As so many youngsters, Bob had a paper route when he was young. He even received a prize for delivering the most newspapers. The prize was a trip to the air show in Cleveland (3 hours and 20 minutes from Buffalo). He was in awe! A love for airplanes and flying gripped him. Soon, he was hanging around the Buffalo airport, watching the planes depart and arrive.  Fortunately, in coming years, he was able to attend several more air shows as well and became a pilot in WW2.

From the time he was a youngster in grammar school he wanted to become a bacteriologist. He wanted to study tropical diseases notably African diseases.  Perhaps he was influenced by hearing about missionary work in Africa at St. James. 

Dad said one of the nicest gifts he ever got was his first chemistry set, and yes, he did have a few explosions in his basement. This is what got him interested in science. He was always sad because his parents never really understood his love for science. They discouraged him from going into it, but after his graduation from Michigan they finally relented. I do not think Dad ever got over their disappointment from them. They would always ask why he could not be like his older brother, Lavern, who became a Catholic priest, and this haunted him. On the other hand, Kris remembers Anna, introducing Bob at John’s funeral, saying “and this is our son, Doctor Robert Kieber.” She made a big deal about it. Our perception of our parent’s views of us may not always be correct!

BENNETT HIGH SCHOOL 1933- 1937. Today, Bennett is known as the Lewis J. Bennett High School of Innovative Technology. It is located in an impressive Georgian Revival building, at 2855 Main Street, about a mile from Bob’s home on East Amherst Street. Designed by George Crimi, who used Buckingham Palace as a model, it was built in 1926. “There is no more eloquent architectural statement of the dignity of education anywhere in town.” (Francis R. Kowsky, “Reading Buildings in Buffalo,” in Building Buffalo: Buildings From Books, Books From Buildings, Buffalo & Erie County Public Library, Buffalo NY 2017, p. 61)

Robert developed his love for sports during this time. He lettered in Track, and perhaps other sports as well, since I remember him saying that he practiced a different sport each season. He had an offer to play professional hockey, but turned it down because his father, John, did not want him to be a pro hockey player. Instead, Bob went to University of Michigan.  Years later, when his grandson was playing hockey, he said that he thought hockey was a game of chance, rather than skill.  Bob never followed the professional leagues on TV.    

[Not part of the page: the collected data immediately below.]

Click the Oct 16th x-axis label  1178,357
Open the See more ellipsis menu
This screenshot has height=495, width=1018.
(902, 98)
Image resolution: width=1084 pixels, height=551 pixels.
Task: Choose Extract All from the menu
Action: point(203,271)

AT Bennett high, Bob organized a student strike in the cafeteria becasue the school had made a new rule that you couldn’t drink from the water fountain if you didn’t buy lunch, HE was then put on McCarthy’s watch list as a communist. When he tried to get clearance for the federal government years later, he found out he was on the watch list.                                                 

He and Lert would make Dagwood sandwiches in the evenings when they were studying. Watching his own sons consume large quantities of food, Bob had stories about how much he and Lert would eat as teenagers. And, yes, there are recipes for Dagwood Sandwiches online today!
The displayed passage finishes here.